- What you need to do -
Transcribe the entire listing below exactly.

- Data supplied -
------

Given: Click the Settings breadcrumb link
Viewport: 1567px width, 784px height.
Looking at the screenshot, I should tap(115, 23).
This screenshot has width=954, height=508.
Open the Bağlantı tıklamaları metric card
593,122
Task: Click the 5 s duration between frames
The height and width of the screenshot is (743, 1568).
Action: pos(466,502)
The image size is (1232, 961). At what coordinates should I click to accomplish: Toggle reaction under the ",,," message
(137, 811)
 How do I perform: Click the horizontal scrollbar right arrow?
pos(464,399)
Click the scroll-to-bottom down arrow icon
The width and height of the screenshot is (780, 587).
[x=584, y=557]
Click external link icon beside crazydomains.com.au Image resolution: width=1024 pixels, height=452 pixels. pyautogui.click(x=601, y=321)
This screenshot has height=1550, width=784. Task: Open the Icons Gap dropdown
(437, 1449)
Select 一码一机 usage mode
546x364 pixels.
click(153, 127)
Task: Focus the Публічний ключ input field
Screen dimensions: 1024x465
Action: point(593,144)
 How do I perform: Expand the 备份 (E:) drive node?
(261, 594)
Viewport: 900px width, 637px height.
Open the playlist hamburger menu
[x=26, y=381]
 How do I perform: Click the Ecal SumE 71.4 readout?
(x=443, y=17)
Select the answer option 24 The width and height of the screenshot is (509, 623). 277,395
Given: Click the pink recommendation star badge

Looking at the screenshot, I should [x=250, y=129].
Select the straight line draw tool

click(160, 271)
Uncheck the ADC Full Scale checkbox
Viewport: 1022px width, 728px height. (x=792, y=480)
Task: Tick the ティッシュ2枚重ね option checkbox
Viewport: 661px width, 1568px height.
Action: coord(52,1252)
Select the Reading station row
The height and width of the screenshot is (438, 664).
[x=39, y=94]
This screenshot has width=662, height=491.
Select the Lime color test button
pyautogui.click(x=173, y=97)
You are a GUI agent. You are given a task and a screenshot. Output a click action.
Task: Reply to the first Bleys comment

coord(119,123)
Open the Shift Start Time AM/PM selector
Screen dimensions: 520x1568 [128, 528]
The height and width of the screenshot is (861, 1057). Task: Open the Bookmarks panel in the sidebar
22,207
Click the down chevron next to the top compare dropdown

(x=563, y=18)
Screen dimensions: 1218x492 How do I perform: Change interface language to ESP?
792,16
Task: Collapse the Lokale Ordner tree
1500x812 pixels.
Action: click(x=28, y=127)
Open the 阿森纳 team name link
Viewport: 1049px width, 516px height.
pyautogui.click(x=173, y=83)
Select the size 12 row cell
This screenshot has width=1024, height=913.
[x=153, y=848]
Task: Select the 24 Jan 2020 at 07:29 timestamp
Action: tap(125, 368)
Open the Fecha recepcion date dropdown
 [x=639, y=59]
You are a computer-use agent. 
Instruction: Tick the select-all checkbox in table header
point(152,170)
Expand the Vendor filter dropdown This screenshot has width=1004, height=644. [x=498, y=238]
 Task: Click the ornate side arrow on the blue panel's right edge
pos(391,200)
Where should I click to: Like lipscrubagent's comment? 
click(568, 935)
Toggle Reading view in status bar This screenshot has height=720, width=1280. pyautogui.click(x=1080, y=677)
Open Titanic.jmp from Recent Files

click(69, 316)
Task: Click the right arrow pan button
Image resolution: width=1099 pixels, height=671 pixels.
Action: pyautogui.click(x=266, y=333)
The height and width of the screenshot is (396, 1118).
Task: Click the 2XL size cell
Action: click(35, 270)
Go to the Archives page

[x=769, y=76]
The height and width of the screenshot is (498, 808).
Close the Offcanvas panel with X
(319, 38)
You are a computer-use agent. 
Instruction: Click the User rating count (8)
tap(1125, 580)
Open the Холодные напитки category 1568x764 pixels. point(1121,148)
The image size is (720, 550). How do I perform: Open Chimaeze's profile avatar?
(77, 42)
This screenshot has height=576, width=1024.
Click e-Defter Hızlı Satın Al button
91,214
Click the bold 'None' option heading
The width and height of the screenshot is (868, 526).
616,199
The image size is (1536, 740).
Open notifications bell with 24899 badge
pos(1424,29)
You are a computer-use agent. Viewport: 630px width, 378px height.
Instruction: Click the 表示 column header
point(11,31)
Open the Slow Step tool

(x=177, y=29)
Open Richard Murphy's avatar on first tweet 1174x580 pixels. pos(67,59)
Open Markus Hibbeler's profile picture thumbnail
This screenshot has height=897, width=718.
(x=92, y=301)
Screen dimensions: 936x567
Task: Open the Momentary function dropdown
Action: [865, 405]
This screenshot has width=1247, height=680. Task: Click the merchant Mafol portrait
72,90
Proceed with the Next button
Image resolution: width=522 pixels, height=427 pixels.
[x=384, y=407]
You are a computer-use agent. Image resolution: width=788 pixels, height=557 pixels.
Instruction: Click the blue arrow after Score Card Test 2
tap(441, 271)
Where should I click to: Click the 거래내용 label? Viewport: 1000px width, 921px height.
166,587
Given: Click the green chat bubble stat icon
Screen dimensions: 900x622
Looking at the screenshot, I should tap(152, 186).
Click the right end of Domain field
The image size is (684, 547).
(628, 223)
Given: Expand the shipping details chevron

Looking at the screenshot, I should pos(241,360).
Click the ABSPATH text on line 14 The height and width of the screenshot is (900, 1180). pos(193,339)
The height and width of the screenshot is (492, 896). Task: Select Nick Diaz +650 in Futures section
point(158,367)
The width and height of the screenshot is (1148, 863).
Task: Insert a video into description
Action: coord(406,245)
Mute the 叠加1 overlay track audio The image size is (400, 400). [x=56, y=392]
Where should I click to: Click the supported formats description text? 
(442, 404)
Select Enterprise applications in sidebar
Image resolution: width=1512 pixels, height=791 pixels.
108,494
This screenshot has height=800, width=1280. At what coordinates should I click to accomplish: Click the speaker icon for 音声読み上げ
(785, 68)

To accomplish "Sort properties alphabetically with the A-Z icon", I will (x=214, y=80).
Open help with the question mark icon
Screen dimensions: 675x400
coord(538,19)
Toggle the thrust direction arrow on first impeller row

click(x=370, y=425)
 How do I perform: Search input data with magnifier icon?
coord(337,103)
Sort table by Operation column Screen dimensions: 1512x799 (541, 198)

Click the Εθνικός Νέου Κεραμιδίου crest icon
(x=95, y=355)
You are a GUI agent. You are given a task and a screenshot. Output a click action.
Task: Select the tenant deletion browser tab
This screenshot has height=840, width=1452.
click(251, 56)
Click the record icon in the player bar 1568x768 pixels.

------

- Response area -
Given: Click the Settings breadcrumb link
Viewport: 1567px width, 784px height.
Looking at the screenshot, I should tap(115, 23).
This screenshot has width=954, height=508.
Open the Bağlantı tıklamaları metric card
593,122
Task: Click the 5 s duration between frames
The height and width of the screenshot is (743, 1568).
Action: pos(466,502)
The image size is (1232, 961). At what coordinates should I click to accomplish: Toggle reaction under the ",,," message
(137, 811)
 How do I perform: Click the horizontal scrollbar right arrow?
pos(464,399)
Click the scroll-to-bottom down arrow icon
The width and height of the screenshot is (780, 587).
[x=584, y=557]
Click external link icon beside crazydomains.com.au Image resolution: width=1024 pixels, height=452 pixels. pyautogui.click(x=601, y=321)
This screenshot has height=1550, width=784. Task: Open the Icons Gap dropdown
(437, 1449)
Select 一码一机 usage mode
546x364 pixels.
click(153, 127)
Task: Focus the Публічний ключ input field
Screen dimensions: 1024x465
Action: point(593,144)
 How do I perform: Expand the 备份 (E:) drive node?
(261, 594)
Viewport: 900px width, 637px height.
Open the playlist hamburger menu
[x=26, y=381]
 How do I perform: Click the Ecal SumE 71.4 readout?
(x=443, y=17)
Select the answer option 24 The width and height of the screenshot is (509, 623). 277,395
Given: Click the pink recommendation star badge

Looking at the screenshot, I should [x=250, y=129].
Select the straight line draw tool

click(160, 271)
Uncheck the ADC Full Scale checkbox
Viewport: 1022px width, 728px height. (x=792, y=480)
Task: Tick the ティッシュ2枚重ね option checkbox
Viewport: 661px width, 1568px height.
Action: coord(52,1252)
Select the Reading station row
The height and width of the screenshot is (438, 664).
[x=39, y=94]
This screenshot has width=662, height=491.
Select the Lime color test button
pyautogui.click(x=173, y=97)
You are a GUI agent. You are given a task and a screenshot. Output a click action.
Task: Reply to the first Bleys comment

coord(119,123)
Open the Shift Start Time AM/PM selector
Screen dimensions: 520x1568 [128, 528]
The height and width of the screenshot is (861, 1057). Task: Open the Bookmarks panel in the sidebar
22,207
Click the down chevron next to the top compare dropdown

(x=563, y=18)
Screen dimensions: 1218x492 How do I perform: Change interface language to ESP?
792,16
Task: Collapse the Lokale Ordner tree
1500x812 pixels.
Action: click(x=28, y=127)
Open the 阿森纳 team name link
Viewport: 1049px width, 516px height.
pyautogui.click(x=173, y=83)
Select the size 12 row cell
This screenshot has width=1024, height=913.
[x=153, y=848]
Task: Select the 24 Jan 2020 at 07:29 timestamp
Action: tap(125, 368)
Open the Fecha recepcion date dropdown
 [x=639, y=59]
You are a computer-use agent. 
Instruction: Tick the select-all checkbox in table header
point(152,170)
Expand the Vendor filter dropdown This screenshot has width=1004, height=644. [x=498, y=238]
 Task: Click the ornate side arrow on the blue panel's right edge
pos(391,200)
Where should I click to: Like lipscrubagent's comment? 
click(568, 935)
Toggle Reading view in status bar This screenshot has height=720, width=1280. pyautogui.click(x=1080, y=677)
Open Titanic.jmp from Recent Files

click(69, 316)
Task: Click the right arrow pan button
Image resolution: width=1099 pixels, height=671 pixels.
Action: pyautogui.click(x=266, y=333)
The height and width of the screenshot is (396, 1118).
Task: Click the 2XL size cell
Action: click(35, 270)
Go to the Archives page

[x=769, y=76]
The height and width of the screenshot is (498, 808).
Close the Offcanvas panel with X
(319, 38)
You are a computer-use agent. 
Instruction: Click the User rating count (8)
tap(1125, 580)
Open the Холодные напитки category 1568x764 pixels. point(1121,148)
The image size is (720, 550). How do I perform: Open Chimaeze's profile avatar?
(77, 42)
This screenshot has height=576, width=1024.
Click e-Defter Hızlı Satın Al button
91,214
Click the bold 'None' option heading
The width and height of the screenshot is (868, 526).
616,199
The image size is (1536, 740).
Open notifications bell with 24899 badge
pos(1424,29)
You are a computer-use agent. Viewport: 630px width, 378px height.
Instruction: Click the 表示 column header
point(11,31)
Open the Slow Step tool

(x=177, y=29)
Open Richard Murphy's avatar on first tweet 1174x580 pixels. pos(67,59)
Open Markus Hibbeler's profile picture thumbnail
This screenshot has height=897, width=718.
(x=92, y=301)
Screen dimensions: 936x567
Task: Open the Momentary function dropdown
Action: [865, 405]
This screenshot has width=1247, height=680. Task: Click the merchant Mafol portrait
72,90
Proceed with the Next button
Image resolution: width=522 pixels, height=427 pixels.
[x=384, y=407]
You are a computer-use agent. Image resolution: width=788 pixels, height=557 pixels.
Instruction: Click the blue arrow after Score Card Test 2
tap(441, 271)
Where should I click to: Click the 거래내용 label? Viewport: 1000px width, 921px height.
166,587
Given: Click the green chat bubble stat icon
Screen dimensions: 900x622
Looking at the screenshot, I should tap(152, 186).
Click the right end of Domain field
The image size is (684, 547).
(628, 223)
Given: Expand the shipping details chevron

Looking at the screenshot, I should pos(241,360).
Click the ABSPATH text on line 14 The height and width of the screenshot is (900, 1180). pos(193,339)
The height and width of the screenshot is (492, 896). Task: Select Nick Diaz +650 in Futures section
point(158,367)
The width and height of the screenshot is (1148, 863).
Task: Insert a video into description
Action: coord(406,245)
Mute the 叠加1 overlay track audio The image size is (400, 400). [x=56, y=392]
Where should I click to: Click the supported formats description text? 
(442, 404)
Select Enterprise applications in sidebar
Image resolution: width=1512 pixels, height=791 pixels.
108,494
This screenshot has height=800, width=1280. At what coordinates should I click to accomplish: Click the speaker icon for 音声読み上げ
(785, 68)

To accomplish "Sort properties alphabetically with the A-Z icon", I will (x=214, y=80).
Open help with the question mark icon
Screen dimensions: 675x400
coord(538,19)
Toggle the thrust direction arrow on first impeller row

click(x=370, y=425)
 How do I perform: Search input data with magnifier icon?
coord(337,103)
Sort table by Operation column Screen dimensions: 1512x799 (541, 198)

Click the Εθνικός Νέου Κεραμιδίου crest icon
(x=95, y=355)
You are a GUI agent. You are given a task and a screenshot. Output a click action.
Task: Select the tenant deletion browser tab
This screenshot has height=840, width=1452.
click(251, 56)
Click the record icon in the player bar 1568x768 pixels.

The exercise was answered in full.